Jessica Solomon, A05, M12
Who knew that playing dress-up as a child would have life-long consequences?
In fourth grade, Jessica Solomon, A05, M12, gave a full, in-costume presentation to her class on Elizabeth Blackwell, the country's first female physician. Solomon was smitten on the spot. "I was inspired. Elizabeth Blackwell overcame a lot of adversity, advocated for women in the field, and was devoted to her goal," Solomon says two decades after her performance. She adds that "getting to play that same role in people's lives combines my personal passion for medicine and my urge to help others."
A native of Newton, Massachusetts, Solomon attended Tufts as an undergraduate, where she explored her childhood dream by immersing herself in two medically-related jobs - HIV/AIDS counseling at Brigham and Women's Hospital and ophthalmology research. These stints confirmed that medicine was her calling.
The first physician in her family, Solomon pursued her medical dream at TUSM, where she carried the full burden of tuition. On top of her undergraduate debt, taking loans to cover medical school "was really stressful," she says. But she focused "100 percent on the tsunami of med school, where I worked harder than I ever have before. If I had a job through medial school, it would have detracted from my ability to give 100 percent to my studies and caring for my patients. Something would have suffered."
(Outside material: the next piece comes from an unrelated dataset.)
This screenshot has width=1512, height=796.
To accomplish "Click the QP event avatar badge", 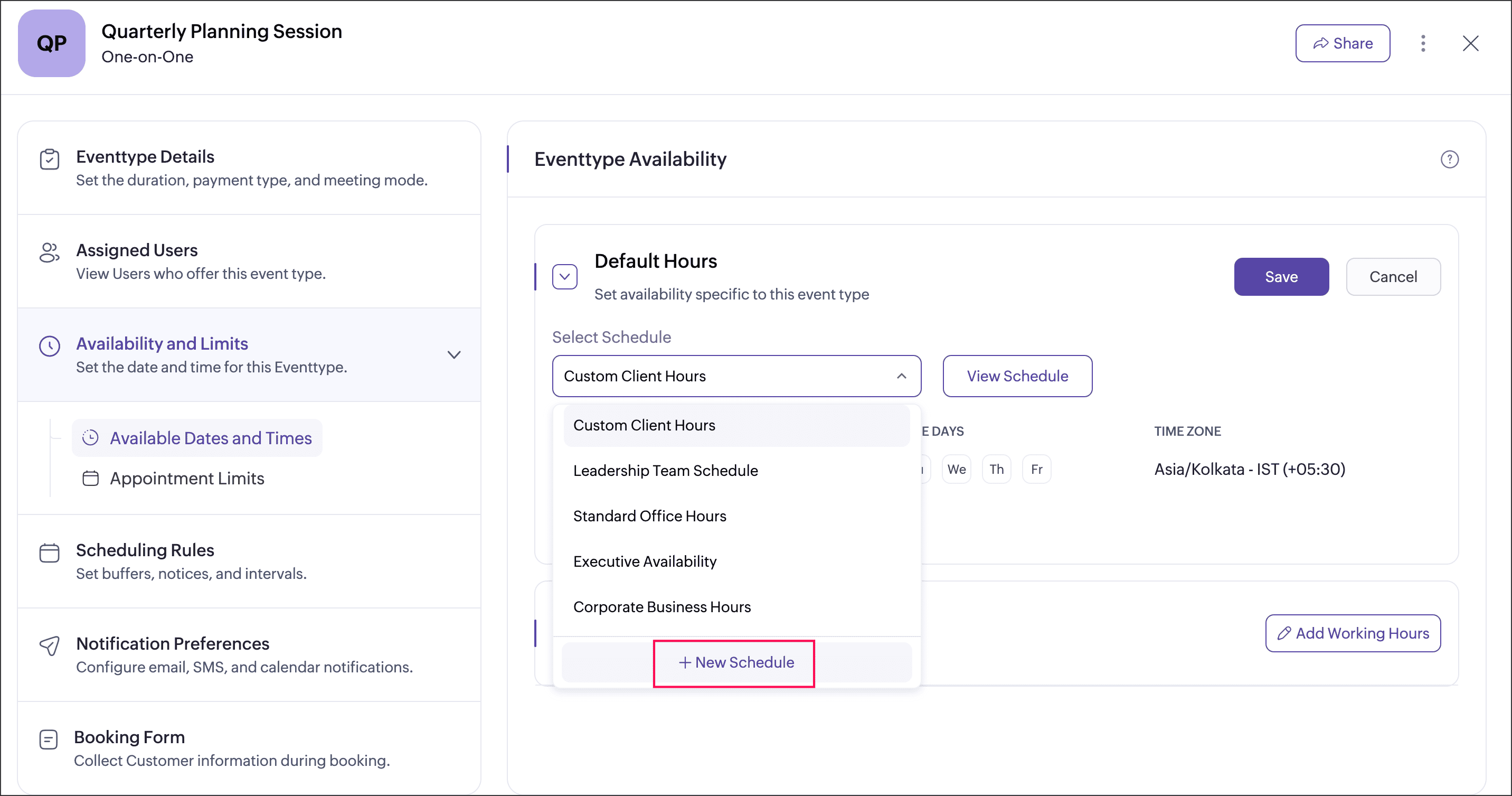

In her second year at TUSM, Solomon was awarded the Irene R. Kandzie Endowment Scholarship, which covered half of her tuition for each year of her TUSM tenure (and supported four other students as well). "I didn't expect it at all. The scholarship helped me not worry so much," she says, adding, "Becoming a doctor is a goal I've had for an incredibly long time, so nothing would have prevented me from accomplishing it. But the scholarship has definitely taken a load off my shoulders and allowed me to lead with my passion for primary care."